# Umrechnung zwischen Bildschirm und Weltkoordinaten



## h0b0 (14. Mai 2007)

Ich versuche, einen Faktor zu berechnen, mit dem ich in einer Parallelprojektion einen Pixelabstand auf der Canvas3D in einen Vektor im Weltkoordinatensystem umrechnen kann. Allerdings liegt mein Ergebnis immer um einen konstanten Faktor neben dem mit einer Pick-Canvas ermittelten korrekten Wert. Diesen gleiche ich im Moment mit der Konstanten LINEARE_ABWEICHUNG mehr schlecht als recht aus. Wie diese Konstante zustande kommt, ist mir allerdings ein Rätsel.
Hat jemand eine Idee, was ich nicht berücksichtigt habe?

```
final double  LINEARE_ABWEICHUNG = 1.30479102956167;
double ratio = myCanvas3D.getPhysicalWidth() / myCanvas3D.getWidth();
double pixelToMeters = (ratio * LINEARE_ABWEICHUNG) / (myCanvas3D.getView.getScreenScale());
```


----------



## Marco13 (14. Mai 2007)

Ich habe mich vor einiger Zeit mit ähnlichen Problemen rumschlagen müssen, und seitdem hasse ich das View-Model von Java3D aber das ist auch schon das richtige Stichwort: Wenn du das in Weltkoordinaten umrechnen willst, wirst du wohl vermutlich irgendwie die View mit einbeziehen müssen. Das myCanvas3D.getPhysicalWidth() liefert (soweit ich mich erinnere!) die Breite des Canvas auf dem Bildschirm (ja, auf dem Computermonitor - abhängig von irgendeiner obskuren Auflösung, 72 dpi oder so). 

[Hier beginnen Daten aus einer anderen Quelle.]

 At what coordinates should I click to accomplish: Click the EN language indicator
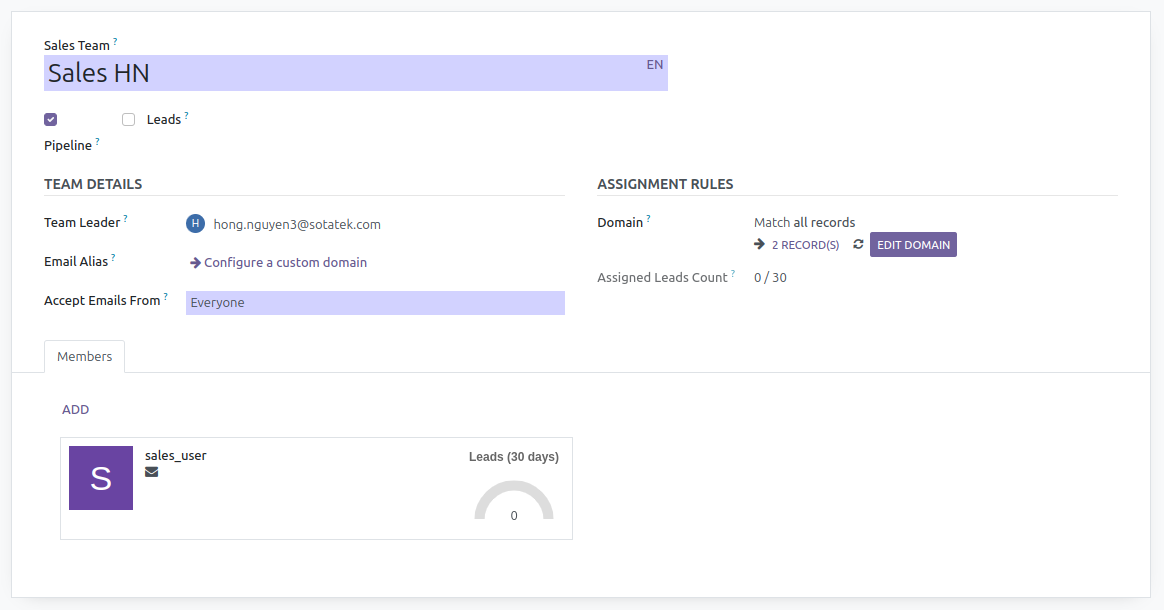(x=654, y=63)
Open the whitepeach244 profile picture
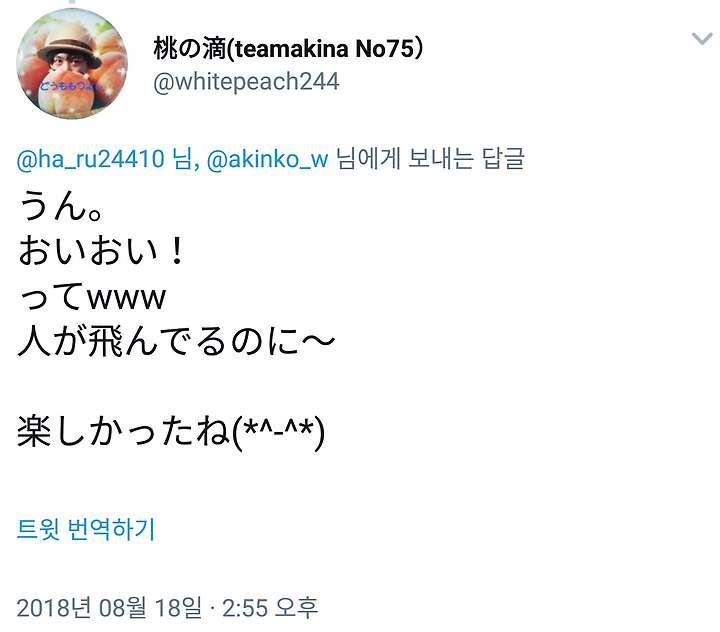The image size is (720, 632). tap(72, 64)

Ganz allgemein würde ich es so versuchen: 

Du hast zwei Positionen, die in Pixel-Koordinaten gegeben sind. Diese kannst du mit 
canvas.getPixelLocationInImagePlate(Point2d pixelLocation, Point3d imagePlatePoint)
umrechnen in Punkte in Image-Plate-Koordinaten. Und die Image-Plate-Koordinaten kannst du mit der Transform3D, die du mit
canvas.getImagePlateToVworld(Transform3D t) 
erhältst, umrechnen in Weltkoordinaten. Der Abstand zwischen diesen Punkten müßte dann der gesuchte sein...

Viel Spaß noch :wink:


----------



## Guest (27. Jul 2007)

Ich sitze gerade an einem ähnlichen Problem, hänge es daher mal in diesen Thread ein.

Ich möchte eigentlich nur bei einem Klick auf mein Canvas3D wissen, welchem Punkt auf der z=0-Ebene das in meinem Universe entspricht.

Mein eigentlicher Ansatz war:

```
Vector3f position (Kameraposition)
Canvas3D canv (Das 3D-Canvas)
...
Vector3f((float)(((float)px/canv.getWidth())*canv.getPhysicalWidth()+position.getX()),
(float)(((float)py/canv.getHeight())*canv.getPhysicalHeight()+position.getY()),
0f)
```

Tatsächlich gibt es einen kleinen Unterschied zwischen einem Klick am linken und einem am rechten Canvasrand, doch ist der viel zu klein; die Koordinaten sind falsch.


----------



## Guest (29. Jul 2007)

Hat denn niemand Lösungsansätze oder Ideen dazu?  :roll:


----------